Beset by rampaging folk, Kharis pulls off the remarkable move of climbing up the ivy outside the Banning mansion whilst carrying Isobel – all with a lame right arm miraculously restored. Speaking of lame, he tangles with limp noodle Dr John in a paltry fight scene before once again the building around him consumes him in fire. Kharis manages one last bravura touch of raising a defiant left arm as he goes down. He knows something more about longevity than these mere mortals.

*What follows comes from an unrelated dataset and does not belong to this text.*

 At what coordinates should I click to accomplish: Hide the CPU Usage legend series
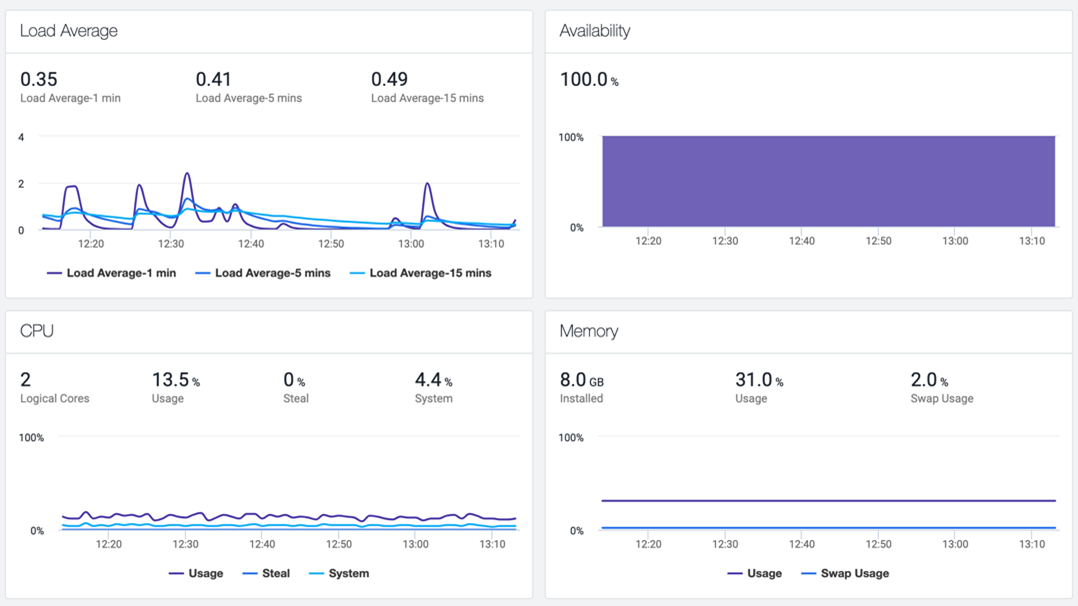[196, 573]
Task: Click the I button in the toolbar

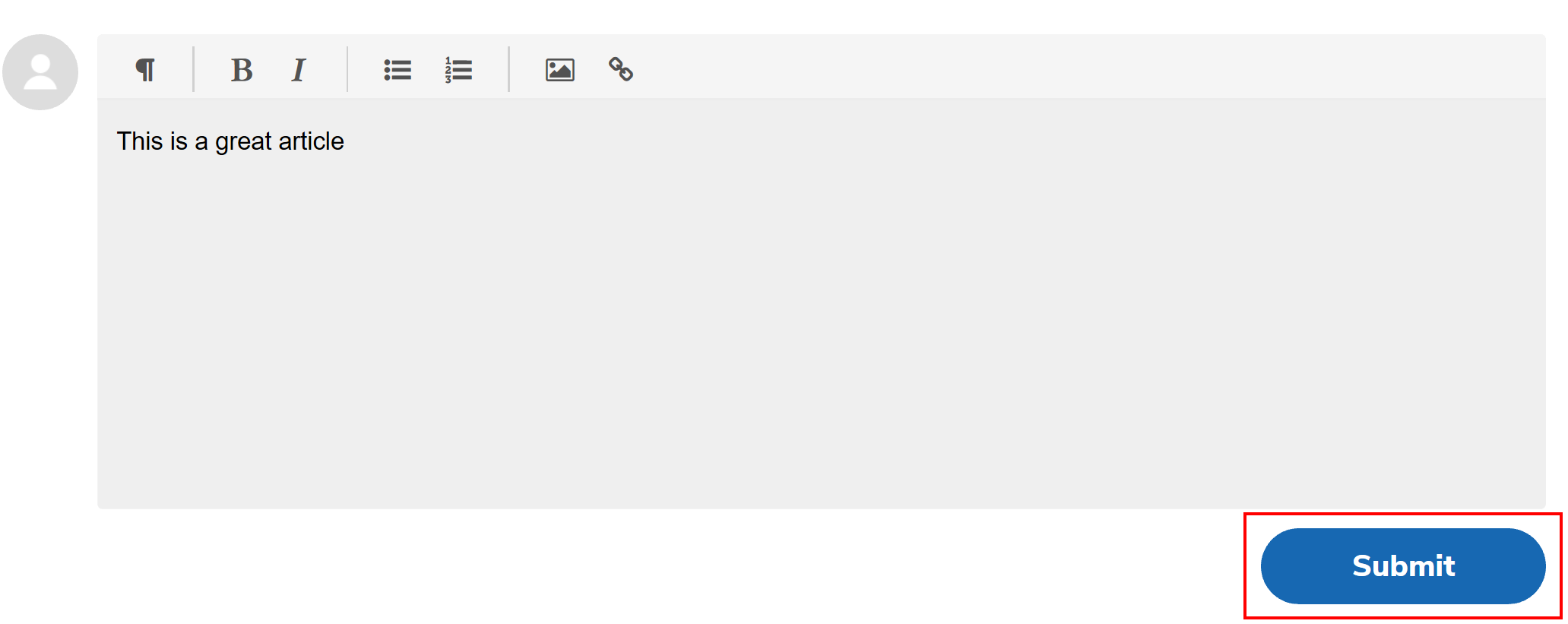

The aftermath prompts a uniquely funny version of the spinning newspaper front page cliché. Below the expected shrieking headline: ‘MAPLETON ‘MONSTER’ DIES IN FLAMES’ (which begs the question as to why the use of quote marks when the assailant clearly was a monster), just below and to the right in smaller type there is the equally promising ‘Greek island reported sunk. Engulfing 200’. Far be it from me to play into the stereotyped view of insular American media, but the sudden sinking of an inhabited landmass surely qualifies for competitive sensationalism?

The Mummy’s Hand very much betrays its second feature status, but with its courageous deck-clearing it created a second reboot for the franchise that would shamble on for two more sequels giving Lon Chaney top billing. The hieroglyphics were on the wall though for Universal who were now clearly taking each of their monster icons’ series into a downward spiral of quality.